# Fluval 405 or Rena XP3???????



## runningforyou (Jul 25, 2006)

I have (had) a Fluval 403 I bought 5+ years ago and I have been very happy with it, but had a power outage yesterday, and it stopped working. I have taken it apart and put it back together, plug it in, and still no sound from the motor. I'm pretty sure it's dead. So time for new canister. It appears both the 405 and XP3 have gotten praise, but the Rena XP3 is cheaper. I also have a pair of Powerhead 802s for water movement. What is your recommendation on which canister and why? I am looking something that has been as quite as my old 403 (couldn't hear it with the cabinet doors closed). Thank you for your input.


----------



## Puffer Pita (Jun 16, 2006)

I highly recommend the Rena XP series. Easier to set up, easier to maintain, imo. Price is cheaper and it works just as well, if not better. The only sound I hear is the water movement from the spray bar (I have it opened to full and have it aggitating the water quite a bit).


----------



## Damon (Jan 18, 2005)

I own both (well a fluval 204) and I also have an eheim. From my personal experience and others I've come to this conclusion...............
Rena - Best waterflow and biggest media baskets
Eheim -Better quality pump and impeller. Pricier but the best.
Fluval - A mix of the 2 above

It depends on what you want the filter for.
For waterflow I'd go Rena (actually I did)
For mechanical filtration I'd go Fluval
For the best of both worlds and price isn't an object, I'd go Eheim


----------



## flamingo (Nov 5, 2005)

Like said, if you have the money Eheim is definitely the way to go. It handles large bio-loads and pretty easy maintenance.

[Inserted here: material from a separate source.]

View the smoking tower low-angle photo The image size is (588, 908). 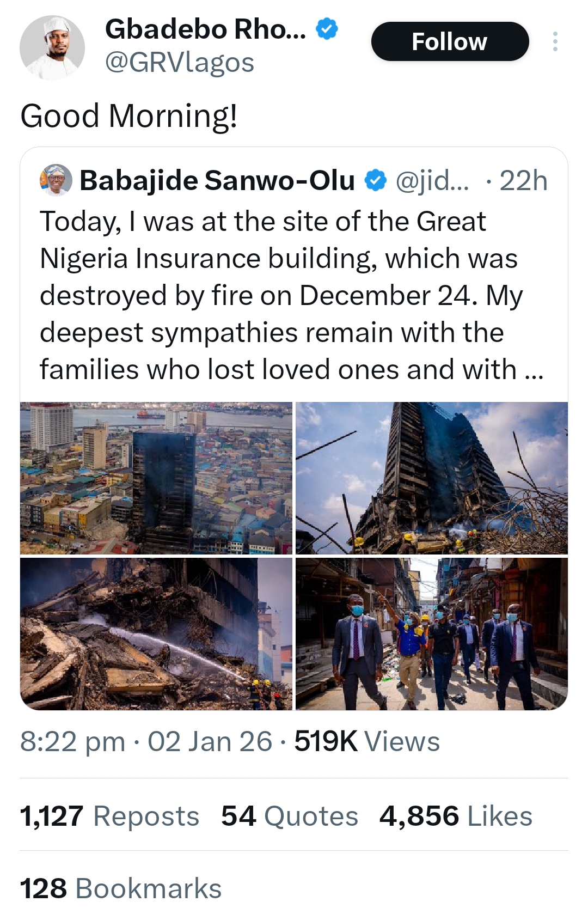[431, 478]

But, if you want to go a little cheaper, i'd go with the Rena Xp series. I have one xp1 on my 65 gallon, that's kinda getting overstocked lmao, and it handles the mess quite well. The only thing I hate about it is that the filter intake tube is kinda weak and the grating is so close together that it doesn't suck everything up. On mine I just took off the spray bar an dmade the water shoot out in one straight stream across the top of the water. Having the spraybar on just reduces water flow too much and oxygen levels get lower.


----------



## Puffer Pita (Jun 16, 2006)

flamingonhot said:


> Having the spraybar on just reduces water flow too much and oxygen levels get lower.


Interesting. I have the opposite experience. My water flow is very good and the fish love swimming in it. Its very obvious from watching the plants that there's quite a good current in there, all the way to the bottom of the tank (its a 55g).


----------



## runningforyou (Jul 25, 2006)

I just purchased a new Rena Filstar XP3 to replace my Fluval 403. Start up was a breeze and directions seem clear. It appears that it will be easier to restart than my old Fluval after each maintenance. The noise level is practically none existent, as even my wife commented that she didn't know if it was on or not. Hopefully this filter suits the need of my 120 gallons. Thanks to all for the input. Oh, by the way, I printed out Dr. Foster's onlice price of $89.99 and went to my local PetSmart and they matched the price. PetSmart had thiers for $179.99. PetSmart did not even hesitate to sell it to me for $89.99.


----------



## aykfc (Jun 6, 2006)

Petsmart is great with matching prices. A lot of stuff on petsmarts website is cheaper in the store also. Check the website before you go to the store. If you find something cheaper on the site just print out the page and bring it in.


----------



## Jgray152 (Jan 16, 2007)

Before you say the fluval is dead, make sure the propeller is just not getting stuck.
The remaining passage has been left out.